Get a given Hsp, as a BlastHsp instance. hit.get_hsp(i) is also available as hit[i].

property id

Identifier of the subject.

iter_hsp()[source]

Iterator to the BlastHsp instances for all Hsp’s. for hsp in hit.iter_hsp() is also available as for hsp in hit.

property len

Length of subject.

property num

Index of the hit for the corresponding query.

property num_hsp

Number of Hsp’s in this hit. hit.num_Hsp()  is also available as ``len(hit).

class egglib.wrappers.BlastHsp[source]

Description of an Hsp of a BLAST run.

Start and stop positions are always interpreted as range parameters (use frame to determine if the complement should be used):

>>> hit_sequence = seq[query_start:query_to]

Attributes

align_len

Length of the alignment.

bit_score

Bit score of the Hsp.

evalue

Expectation value of the Hsp.

gaps

Number of gap positions.

hit_frame

Frame of the hit.

hit_start

Start position on the subject.

hit_stop

Stop position on the subject.

hseq

Aligned subject sequence.

identity

Number of identical positions.

midline

Alignment midline.

num

Index of the Hsp in the corresponding hit.

positive

Number of positions with positive score.

qseq

Aligned query sequence.

query_frame

Frame of the query.

query_start

Start position on the query.

query_stop

Stop position on the query.

property align_len

Length of the alignment.

property bit_score

Bit score of the Hsp.

property evalue

Expectation value of the Hsp.

property gaps

Number of gap positions.

property hit_frame

Frame of the hit.

property hit_start

Start position on the subject.

property hit_stop

Stop position on the subject.

property hseq

Aligned subject sequence.

property identity

Number of identical positions.

property midline

Alignment midline.

property num

Index of the Hsp in the corresponding hit.

property positive

Number of positions with positive score.

property qseq

Aligned query sequence.

property query_frame

Frame of the query.

property query_start

Start position on the query.

property query_stop

Stop position on the query.

Configuring paths

Application paths can be set using the following syntax. A ValueError is raised if the automatic test fails. The change is valid for the current session only unless save() is used:

egglib.wrappers.paths[app] = path

And application paths are accessed as followed:

egglib.wrappers.paths[app]
egglib.wrappers.paths.autodetect(verbose=False)

Auto-configure application paths based on default command names.

Parameters:

verbose – if True, print progress information.
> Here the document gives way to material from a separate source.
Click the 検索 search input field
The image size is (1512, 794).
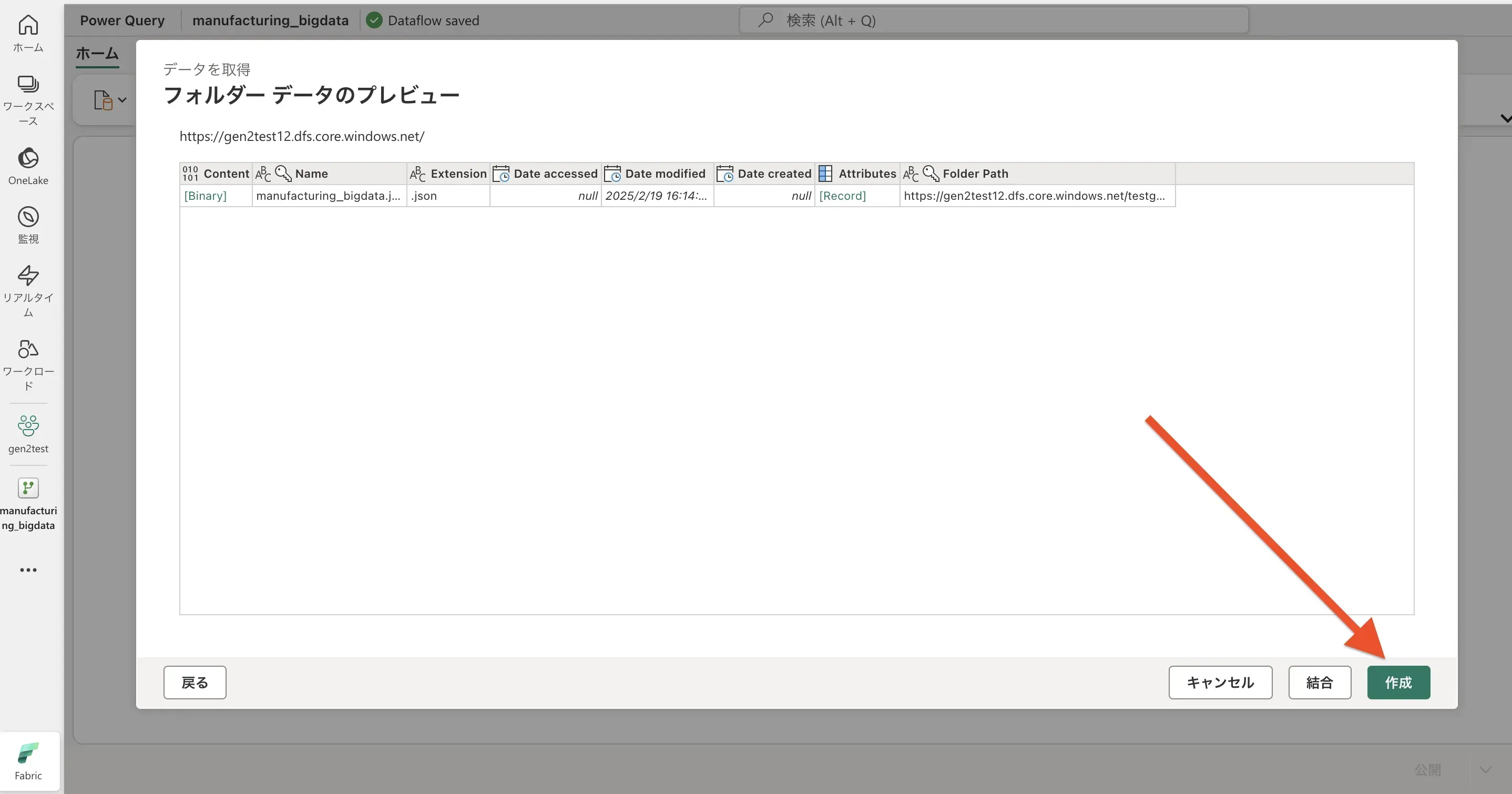click(993, 21)
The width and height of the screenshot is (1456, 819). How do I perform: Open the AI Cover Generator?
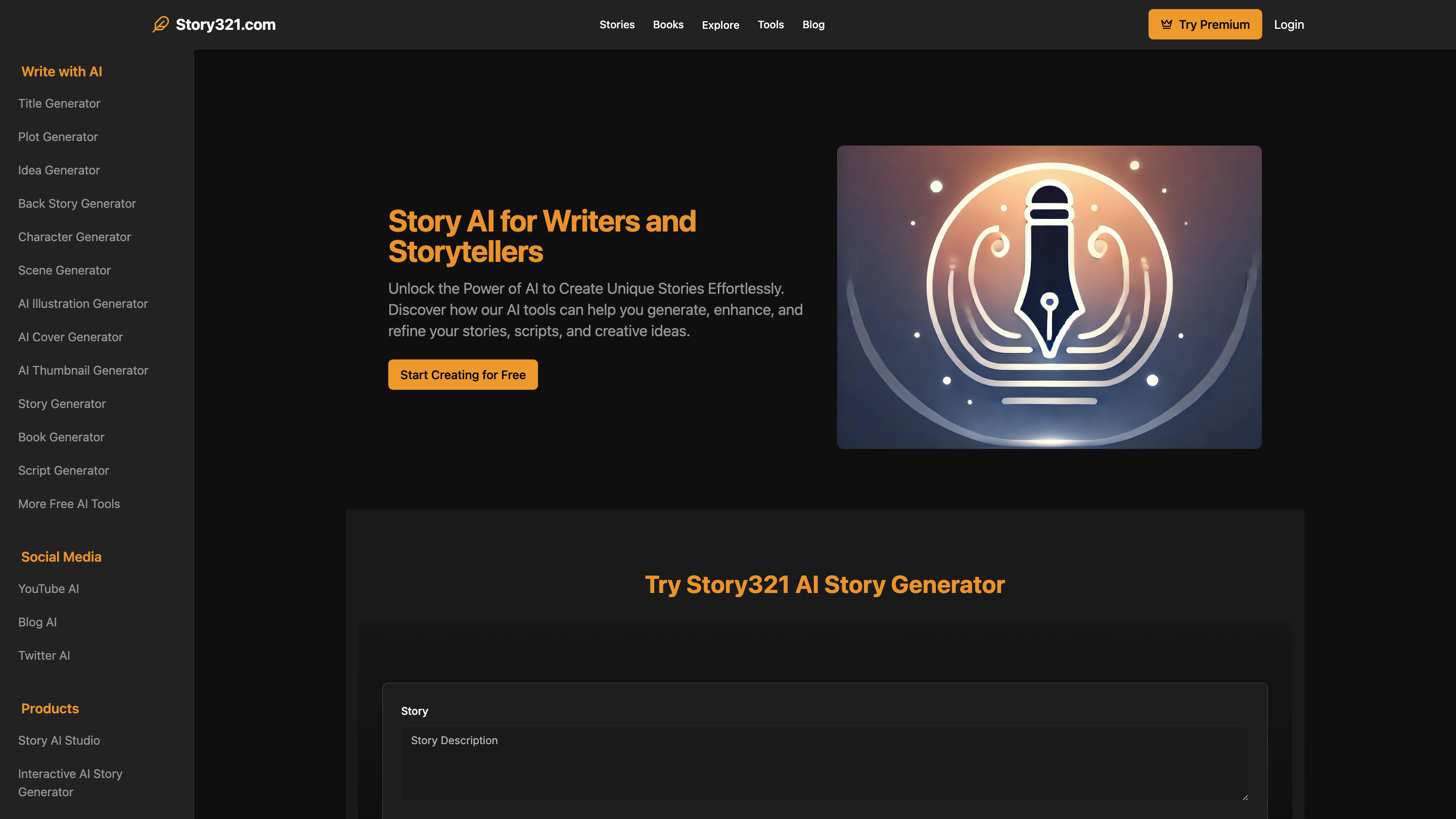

The function returns a (npassed, nfailed, failed_info) with:

  • npassed the number of applications which passed.

  • nfailed the number of applications which failed.

  • failed_info a dict containing, for each failing application, the command which was used and the error message.

egglib.wrappers.path.load()

Load values of application paths from the configuration file located within the package. All values currently set are discarded.

egglib.wrappers.path.save()

Save current values of application paths in the configuration file located within the package. This action may require administrator rights. All values currently set will be reloaded at next import of the package.